El director de Emergencias y Apoyo a Programas de ACNUR y responsable de la coordinación interregional de la respuesta a la emergencia en Oriente Próximo, Ayaki Ito, ha señalado que “entre 600.000 y un millón de familias iraníes se encuentran ya desplazadas dentro del país debido al agravamiento del conflicto”.
“Esto supone hasta 3,2 millones de personas que huyen principalmente de Teherán y de otras grandes ciudades hacia el norte y las zonas rurales en busca de seguridad”, ha detallado, antes de advertir de que “la cifra podría seguir aumentando en los próximos días, reflejando un deterioro acelerado de las necesidades humanitarias”.
El responsable de ACNUR ha subrayado que la crisis no solo golpea a la población iraní, sino también a quienes ya residían en el país como refugiados, sobre todo afganos, a los que ha descrito como “especialmente vulnerables debido a la precariedad en la que ya se encontraban y a la falta de redes de apoyo”. “Muchas están abandonando las zonas afectadas por la creciente inseguridad y la dificultad para acceder a servicios esenciales”, ha añadido.

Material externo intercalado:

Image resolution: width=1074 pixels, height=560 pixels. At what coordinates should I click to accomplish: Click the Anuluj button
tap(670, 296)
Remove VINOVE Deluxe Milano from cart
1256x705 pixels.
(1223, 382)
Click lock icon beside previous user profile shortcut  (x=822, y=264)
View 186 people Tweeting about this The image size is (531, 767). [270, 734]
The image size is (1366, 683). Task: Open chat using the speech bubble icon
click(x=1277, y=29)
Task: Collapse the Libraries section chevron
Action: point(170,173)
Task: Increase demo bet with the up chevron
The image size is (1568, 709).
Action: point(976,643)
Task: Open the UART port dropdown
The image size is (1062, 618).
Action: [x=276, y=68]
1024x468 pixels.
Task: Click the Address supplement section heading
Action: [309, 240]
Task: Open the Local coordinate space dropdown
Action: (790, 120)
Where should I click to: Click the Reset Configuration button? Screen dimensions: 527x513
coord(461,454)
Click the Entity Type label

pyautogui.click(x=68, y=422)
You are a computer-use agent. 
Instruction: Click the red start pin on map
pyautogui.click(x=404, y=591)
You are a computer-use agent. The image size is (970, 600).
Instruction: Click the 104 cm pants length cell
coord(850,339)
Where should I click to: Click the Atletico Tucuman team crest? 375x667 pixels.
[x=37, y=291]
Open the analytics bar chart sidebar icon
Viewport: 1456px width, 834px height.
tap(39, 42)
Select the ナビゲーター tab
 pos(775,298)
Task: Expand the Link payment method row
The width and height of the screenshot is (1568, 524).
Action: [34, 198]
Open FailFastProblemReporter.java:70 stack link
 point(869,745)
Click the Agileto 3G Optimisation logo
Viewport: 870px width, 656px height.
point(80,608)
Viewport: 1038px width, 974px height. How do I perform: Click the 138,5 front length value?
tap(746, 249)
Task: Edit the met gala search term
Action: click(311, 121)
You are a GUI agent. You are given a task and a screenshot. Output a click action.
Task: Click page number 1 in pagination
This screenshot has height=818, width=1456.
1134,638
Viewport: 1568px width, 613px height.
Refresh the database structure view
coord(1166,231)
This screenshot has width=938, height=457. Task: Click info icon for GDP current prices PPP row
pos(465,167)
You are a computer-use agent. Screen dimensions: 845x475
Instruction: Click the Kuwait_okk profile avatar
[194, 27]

En este contexto, Ito ha indicado que ACNUR “está adaptando su respuesta al aumento de las necesidades” y ha confirmado que el organismo trabaja junto a las autoridades iraníes y otros socios humanitarios en “la evaluación de las nuevas demandas y el refuerzo de la preparación ante el incremento de los movimientos de población.”
“ACNUR la subraya la urgente necesidad de proteger a la población civil, mantener el acceso humanitario y garantizar que las fronteras permanezcan abiertas para quienes buscan protección, de acuerdo con las obligaciones internacionales”, ha concluido.
Según el último recuento facilitado por las autoridades iraníes, la ofensiva de Estados Unidos e Israel ha provocado ya más de 1.200 fallecidos en territorio iraní. Entre las víctimas mortales se encuentra el líder supremo, el ayatolá Alí Jamenei, además de varios ministros y altos mandos del Ejército. En respuesta, Irán ha lanzado misiles y drones contra Israel y contra intereses estadounidenses en distintos países de Oriente Próximo, incluidas bases militares.